Originalmente, o projeto falava em criar um limite de 20% para os juros do cheque especial e do cartão de crédito durante a pandemia. Valeria para dívidas contraídas entre março e julho deste ano. O relatório de Lasier Martins (Podemos-RS) estendeu a validade do teto para toda a duração do estado de calamidade pública. Ou seja, até o fim do ano com a contrapartida de aumentar os juros anuais máximos para 30%.

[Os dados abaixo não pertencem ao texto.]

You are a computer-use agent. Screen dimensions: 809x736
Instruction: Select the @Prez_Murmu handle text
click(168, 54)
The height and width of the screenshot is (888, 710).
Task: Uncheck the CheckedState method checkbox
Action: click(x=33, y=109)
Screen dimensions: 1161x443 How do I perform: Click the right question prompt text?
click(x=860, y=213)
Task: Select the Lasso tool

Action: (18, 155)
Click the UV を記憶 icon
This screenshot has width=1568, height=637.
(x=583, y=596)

A princípio, a medida parece bem-intencionada: uma taxa de juros controlada pode aliviar a situação financeira das famílias. No entanto, as consequências podem ser indesejadas.
A teoria
O mercado de crédito, tal como outro qualquer outro, tem seu preço e volume definidos de acordo com a oferta e a demanda, basicamente. O controle de preços, tal como a taxa de juros de um empréstimo, tende a reduzir o volume de crédito oferecido por um banco. É lógico: se alguém não pode cobrar o que considera razoável pela venda de sua mercadoria ou serviço, ela simplesmente poderá deixar de oferecer a mercadoria ou o serviço ao mercado. É isso o que poderá ocorrer, caso os juros sejam tabelados.
A teoria microeconômica prevê que os perdedores de tal medida seriam, justamente, aqueles que ela buscaria beneficiar: os mais pobres e os consumidores de comportamento mais arriscado. Isso ocorre porque esses grupos não possuem garantias suficientes para oferecer ao banco, caso não honrem seu compromisso.

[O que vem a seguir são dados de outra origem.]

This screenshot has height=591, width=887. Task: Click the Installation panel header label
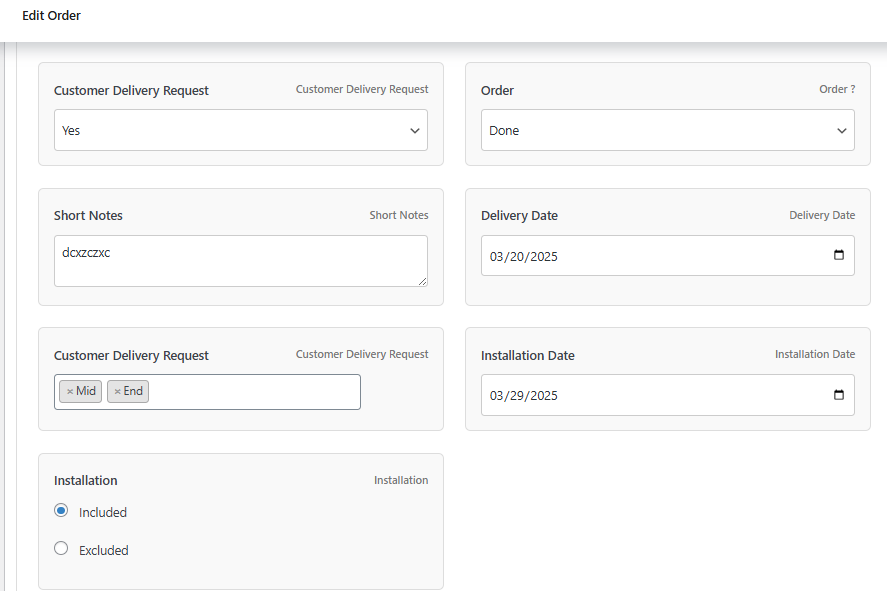[85, 480]
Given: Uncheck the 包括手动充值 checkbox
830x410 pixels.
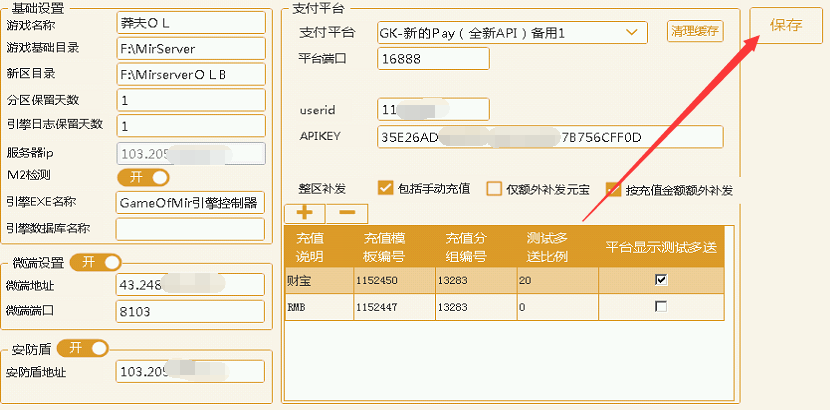Looking at the screenshot, I should click(x=385, y=188).
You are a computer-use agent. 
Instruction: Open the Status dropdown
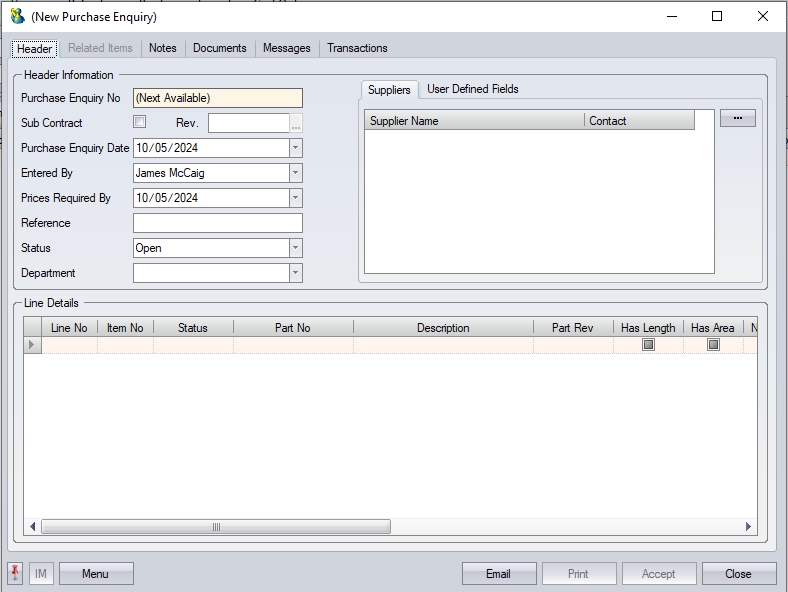click(295, 248)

Assim, o risco do custo de oferecer empréstimos torna-se nada interessante aos bancos.
A prática
A experiência recente de controle da taxa de juros ocorrida no Chile comprova a teoria. Em 2013, uma lei reduziu a taxa de juros máxima para empréstimos ao consumidor de 54% para 36%. O objetivo, tal como o caso brasileiro, era ajudar a situação financeira das famílias mais necessitadas. As consequências, ao fim, foram mais negativas do que positivas.
De acordo com estudo de José Ignacio Cuesta e Alberto Sepúlveda, o número de empréstimos concedidos diminuiu 19% no segmento regulamentado do mercado. Houve aumento do número de rejeições de empréstimo por parte dos bancos.

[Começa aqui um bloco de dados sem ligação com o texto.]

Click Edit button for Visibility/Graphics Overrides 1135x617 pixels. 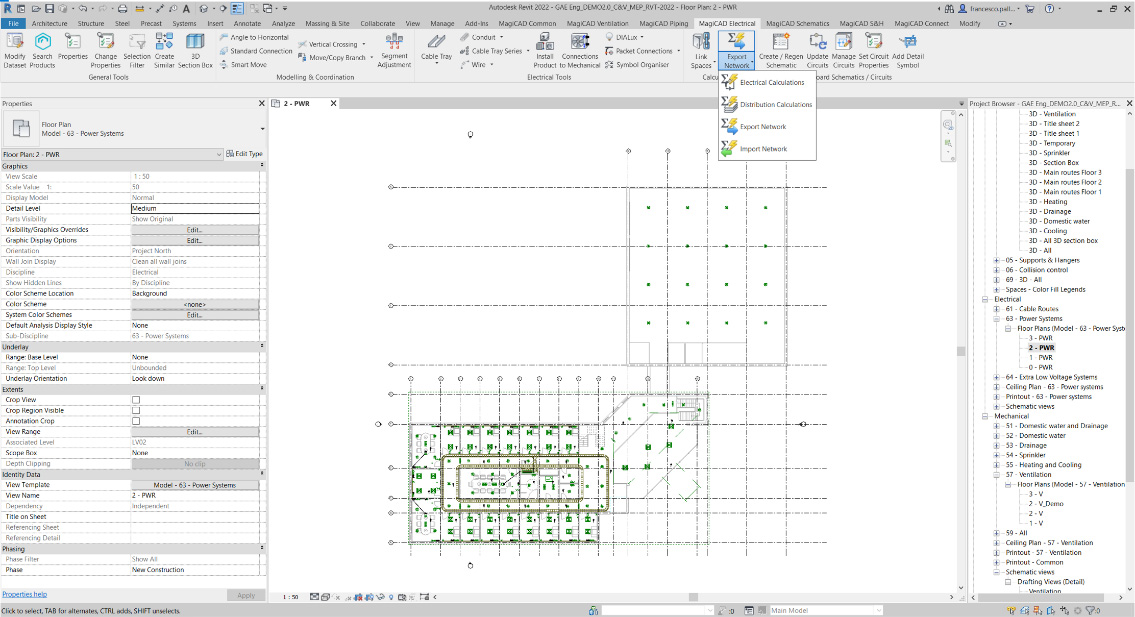pyautogui.click(x=194, y=230)
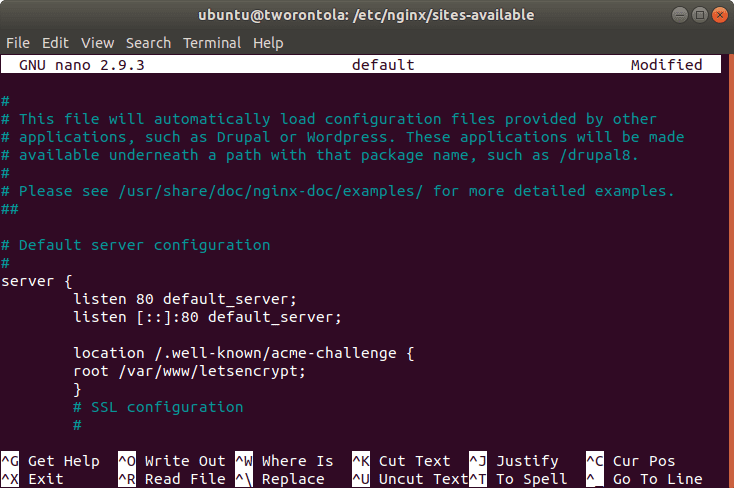734x488 pixels.
Task: Click the ^W Where Is shortcut
Action: (284, 461)
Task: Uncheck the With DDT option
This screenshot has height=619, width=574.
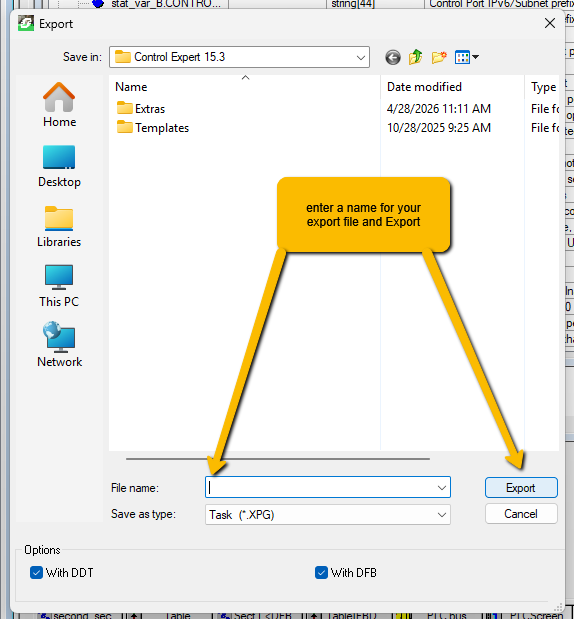Action: 36,572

Outro estudo realizado por Carlos Medera também encontrou efeitos negativos: a exclusão de 9,7% das famílias do crédito bancário. O impacto da lei, segundo o autor, foi mais forte nas famílias mais jovens, menos instruídas e mais pobres.
Finalmente, o estudo mostrou que demandantes de maiores volume de crédito também foram desproporcionalmente afetados. Além disso, a redução no acesso à dívida do consumidor gerou impacto sobre todos os tipos de empréstimos, incluindo não bancários.
As consequências no Chile têm paralelo no Brasil: o controle de preços no varejo durante o governo José Sarney (1985-90) gerou desabastecimento dos mercados, impedindo que produtos essenciais chegassem às famílias. O princípio é o mesmo.
Insegurança jurídica
Há o argumento de que a proposta a ser votada no Senado terá impacto limitado, pois valerá apenas para dívidas contraídas entre março e dezembro de 2020. No entanto, a insegurança jurídica que ela introduz sobre o mercado de crédito trará um impacto permanente na credibilidade do país – com consequências negativas sob a perspectiva da atração de investimentos para o Brasil.
Os nobres senadores têm muito a fazer se quiserem contribuir para a superação da crise e a retomada da economia. Poderiam começar por dar celeridade às reformas que reduzam, em vez de aumentar, a insegurança jurídica enfrentada pelos empreendedores dispostos a investir no setor produtivo.
É preciso desarmar a bomba do PL 1166/2020 o quanto antes!